Learning objectives
- Use Weights & Biases (or similar) to run a hyperparameter sweep for SAC on your custom environment (or a standard one).
- Sweep over learning rate, entropy coefficient (or auto-\(\alpha\) target), and network size (hidden dims).
- Visualize the effect on final return and learning speed (e.g. steps to reach a threshold).
Concept and real-world RL
Hyperparameter tuning is essential for getting the best from RL algorithms; sweeps (grid or random search over learning rate, network size, etc.) are standard in research and industry. Weights & Biases (wandb) logs metrics and supports sweep configs; similar tools include MLflow, Optuna, and Ray Tune. In robot control and game AI, tuning learning rate and entropy (or clip range for PPO) often has the largest impact. Automating sweeps saves time and makes results reproducible.
Where you see this in practice: Papers and codebases report sweep ranges; W&B and Optuna are common in RL projects.
Illustration (hyperparameter sweep): Different learning rates yield different final returns. The chart below shows mean final return (over 3 seeds) for 4 learning rate values.
Exercise: Use Weights & Biases to sweep over learning rates, entropy coefficient, and network sizes for SAC on your custom environment. Visualize the effect on final return and learning speed.
Professor’s hints
- Define a sweep config (YAML or dict): e.g. method “grid” or “random”, metric “eval/mean_return”, parameters lr (log uniform 1e-4 to 1e-2), network_size (values [64, 128, 256]), etc. Run multiple agents (one per config).
- Log to wandb:
wandb.init(project="sac-sweep", config=config); logwandb.log({"return": mean_return}, step=step). Use wandb sweep to launch runs. - Visualize: parallel coordinates plot (each run = line, color = return); or scatter (lr vs final return). Identify which lr and network size work best.
Common pitfalls
- Too few runs per config: Run at least 2–3 seeds per config so you see variance; otherwise one lucky seed can mislead.

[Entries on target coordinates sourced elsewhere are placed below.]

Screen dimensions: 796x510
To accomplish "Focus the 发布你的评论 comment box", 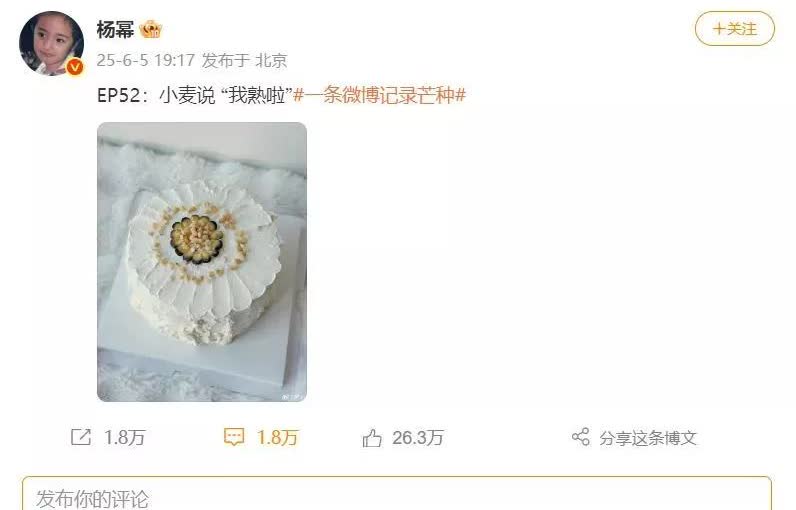I will (397, 494).
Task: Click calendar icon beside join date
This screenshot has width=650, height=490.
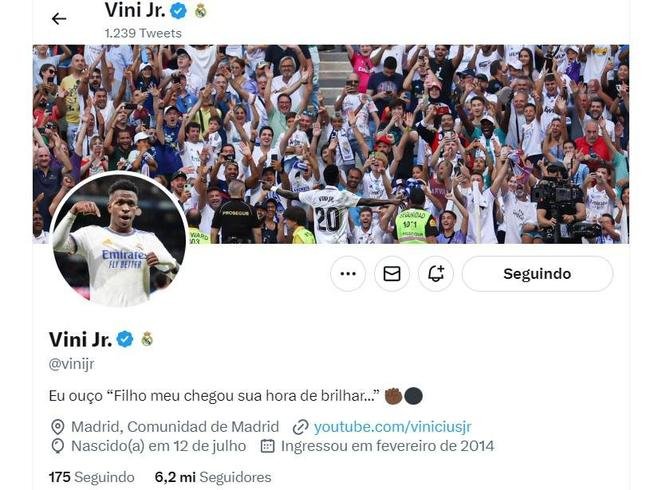Action: click(267, 446)
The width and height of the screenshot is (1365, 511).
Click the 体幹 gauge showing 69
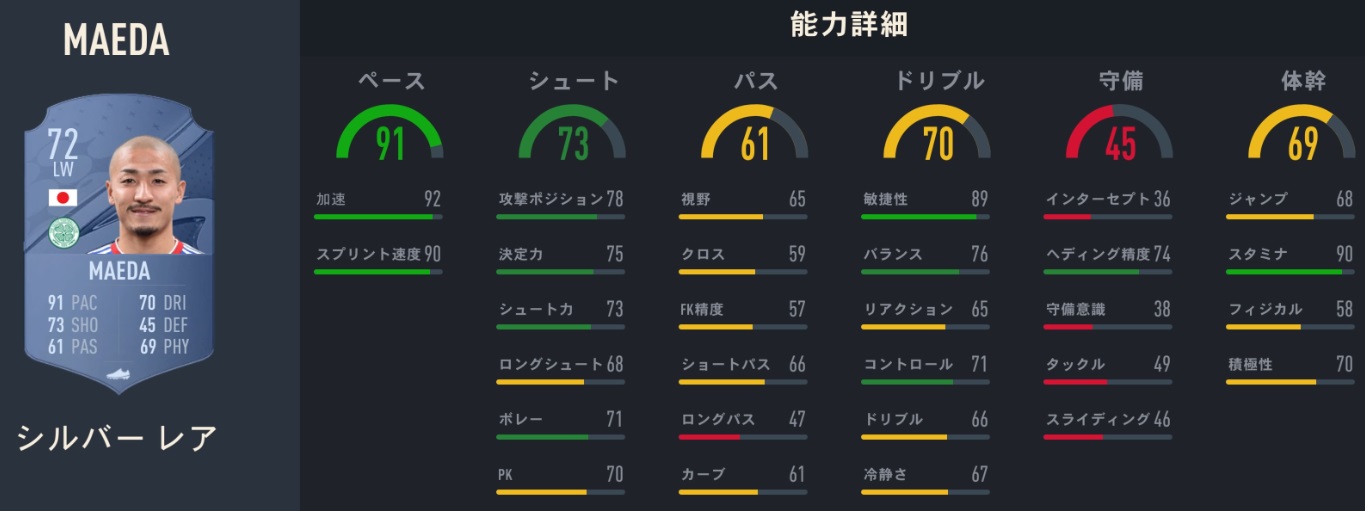pos(1302,135)
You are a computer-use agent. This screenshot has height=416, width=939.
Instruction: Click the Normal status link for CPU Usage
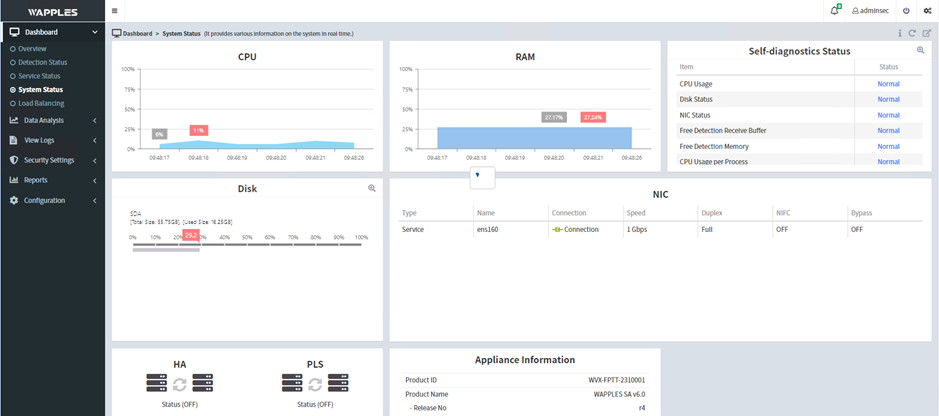(888, 84)
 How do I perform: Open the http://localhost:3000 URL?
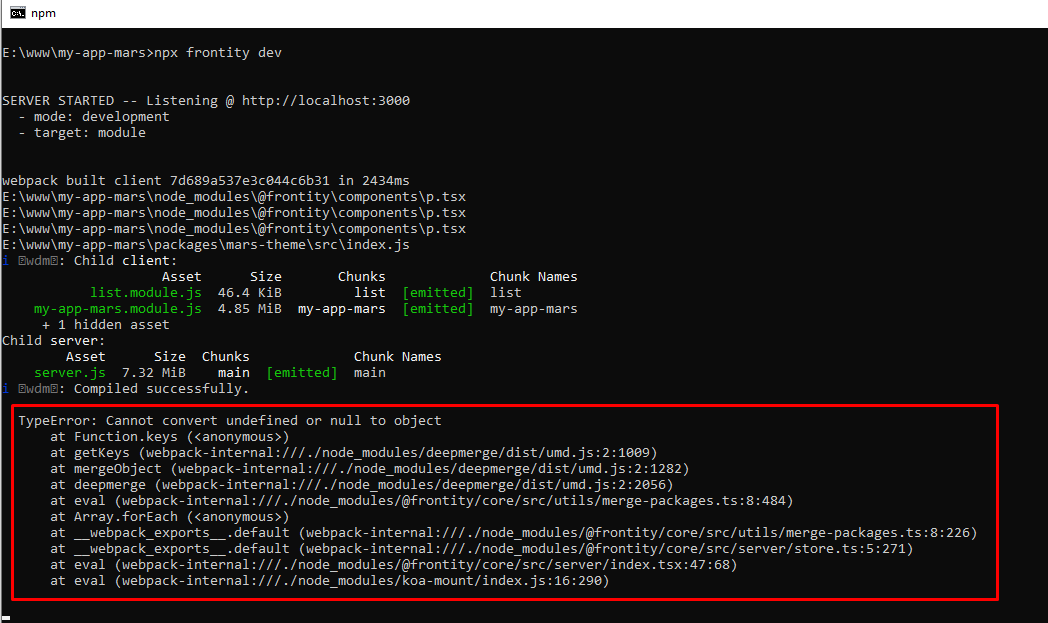point(325,101)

- Sweep too large: Start with 2–3 key hyperparameters (lr, entropy/alpha, hidden size); add more only if needed.
Worked solution (warm-up: hyperparameter tuning)
Key idea: For tuning, fix the rest and vary one (or two) key hyperparameters: e.g. learning rate, \(\alpha\) or entropy coefficient, clip range for PPO, or network size. Run a few seeds per setting and compare mean final return. Use a small grid first (e.g. 3 values); expand only if the best is at the boundary. Document the best setting and the metric (e.g. mean return over last 100 episodes).
Extra practice
- Warm-up: Why is it important to run multiple seeds when comparing hyperparameters?
- Coding: Run a small grid: lr in [1e-4, 3e-4], hidden size in [64, 256]. For each of the 4 configs, run 2 seeds for 100k steps. Report mean and std of final return. Which config wins?
- Challenge: Use Bayesian optimization (e.g. Optuna or wandb sweep with bayes) to suggest the next hyperparameters given past results. Compare with random search after 20 runs.